C secret script Chapter 1: data storage (in-depth analysis) supplement

Last time we ended with a question , Now it is up to me to explain for you . I don't say much nonsense , Go straight to the question .

#include<stdio.h>
int main()
{
unsigned int i;
for(i=0;i>=0;i--)
{
printf("%u\n",i);
}
return 0;
}

What is the output result ？

analysis ： First, we create an unsigned integer variable i, Here we only need to think of this when we see unsigned types The value of a variable cannot be negative , Then we wrote a for Cycle if >=0, Every loop variable i reduce 1, Finally, print in unsigned form . So we mentioned that earlier , Unsigned numbers cannot be negative , So it can be seen that ,i>=0 Hang up , The output result of the program is dead loop .

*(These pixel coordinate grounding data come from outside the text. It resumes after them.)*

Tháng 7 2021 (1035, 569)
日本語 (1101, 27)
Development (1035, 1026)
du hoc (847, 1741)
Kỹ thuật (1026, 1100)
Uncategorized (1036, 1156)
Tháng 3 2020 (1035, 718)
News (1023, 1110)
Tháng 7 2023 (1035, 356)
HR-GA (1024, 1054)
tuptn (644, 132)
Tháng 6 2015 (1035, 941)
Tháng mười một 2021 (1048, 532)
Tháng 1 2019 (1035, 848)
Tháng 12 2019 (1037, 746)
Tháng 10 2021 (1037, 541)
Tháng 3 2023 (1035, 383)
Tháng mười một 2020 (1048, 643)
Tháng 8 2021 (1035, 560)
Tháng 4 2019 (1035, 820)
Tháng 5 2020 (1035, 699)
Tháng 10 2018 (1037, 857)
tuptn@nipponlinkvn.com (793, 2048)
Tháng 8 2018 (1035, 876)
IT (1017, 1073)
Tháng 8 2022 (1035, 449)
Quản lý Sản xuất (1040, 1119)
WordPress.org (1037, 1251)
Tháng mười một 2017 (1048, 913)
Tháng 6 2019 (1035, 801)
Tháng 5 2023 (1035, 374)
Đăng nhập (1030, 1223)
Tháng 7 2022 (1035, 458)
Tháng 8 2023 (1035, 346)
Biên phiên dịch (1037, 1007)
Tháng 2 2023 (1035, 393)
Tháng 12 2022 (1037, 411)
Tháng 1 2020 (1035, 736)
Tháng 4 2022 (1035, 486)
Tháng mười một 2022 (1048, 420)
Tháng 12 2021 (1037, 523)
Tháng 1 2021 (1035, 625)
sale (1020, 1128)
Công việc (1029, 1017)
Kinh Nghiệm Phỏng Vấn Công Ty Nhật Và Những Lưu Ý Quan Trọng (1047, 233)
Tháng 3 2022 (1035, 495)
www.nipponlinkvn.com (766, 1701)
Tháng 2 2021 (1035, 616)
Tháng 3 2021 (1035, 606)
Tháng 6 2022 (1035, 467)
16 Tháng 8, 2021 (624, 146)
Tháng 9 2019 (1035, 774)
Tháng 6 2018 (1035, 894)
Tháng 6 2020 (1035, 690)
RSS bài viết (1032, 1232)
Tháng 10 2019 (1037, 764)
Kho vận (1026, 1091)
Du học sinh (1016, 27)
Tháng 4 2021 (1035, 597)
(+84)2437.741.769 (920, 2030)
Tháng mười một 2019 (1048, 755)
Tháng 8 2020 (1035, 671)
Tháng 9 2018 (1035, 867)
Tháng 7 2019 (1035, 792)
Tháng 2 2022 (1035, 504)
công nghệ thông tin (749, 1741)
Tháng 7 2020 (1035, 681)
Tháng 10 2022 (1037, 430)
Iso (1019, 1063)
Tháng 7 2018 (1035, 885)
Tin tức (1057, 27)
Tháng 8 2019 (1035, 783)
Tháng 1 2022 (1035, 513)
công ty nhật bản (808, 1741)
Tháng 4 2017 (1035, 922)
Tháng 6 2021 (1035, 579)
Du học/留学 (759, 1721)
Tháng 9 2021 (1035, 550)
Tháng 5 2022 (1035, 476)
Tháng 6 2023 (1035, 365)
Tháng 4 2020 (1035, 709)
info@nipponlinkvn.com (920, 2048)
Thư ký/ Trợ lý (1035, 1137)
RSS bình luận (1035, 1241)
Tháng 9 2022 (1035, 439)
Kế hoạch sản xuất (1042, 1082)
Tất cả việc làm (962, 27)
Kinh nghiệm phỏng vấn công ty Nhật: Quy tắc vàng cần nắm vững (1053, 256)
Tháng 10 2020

Let's look at the next question

#include<stdio.h>
#include<string.h>
int main()
{
char a[1000];
int i;
for(i=0;i<1000;i++)
{
a[i]=-1-i;
}
printf("%d",strlen(a));
return 0;
}

What is his output ？

analysis ： This problem is still a little difficult , First we created a 1000 A one-dimensional character array of elements and a int Variable of type i,for The cycle condition is i<1000 And every time the loop is executed, the a[i] Array traversal 1-i, Final chain access strlen Function print . This can be explained by strlen function ‘\0’ Stop calculating the length , But this character array does not store strings , ha-ha , I know it must be a random value . You are wrong to think so, Taoist friend , At first, I thought so too . The right way of thinking ： We know char The value range of type is ：-128～127, Then we 1000 Secondary cycle -1-i Can you store such a large number ？ Obviously not , When we a Value assigned to -127 Again -1 when , Because you are stored in char Of type ,char Type will convert the number beyond the value range to the number within the range , therefore -128-1 It becomes 127. Let's take a look at the end position we want to find \0, Know that a The value of is 0 Time is \0, So that is -128～127 The number of does not include 0, It adds up to 255.

Next question ：

#include<stdio.h>
int main()
{
unsigned char i=0;
for(i=0;i<=255;i++)
{
printf("hello world\n");
}
return 0;
}

analysis ： I believe this problem should not be difficult , It's still the old way , When you see the unsigned character type, you first think of the value range 0～255 And cannot be negative , So we know for loop i<-255 Hang up , Form a dead cycle .

Well, let's move on to the highlight of this chapter , It's also the hardest part .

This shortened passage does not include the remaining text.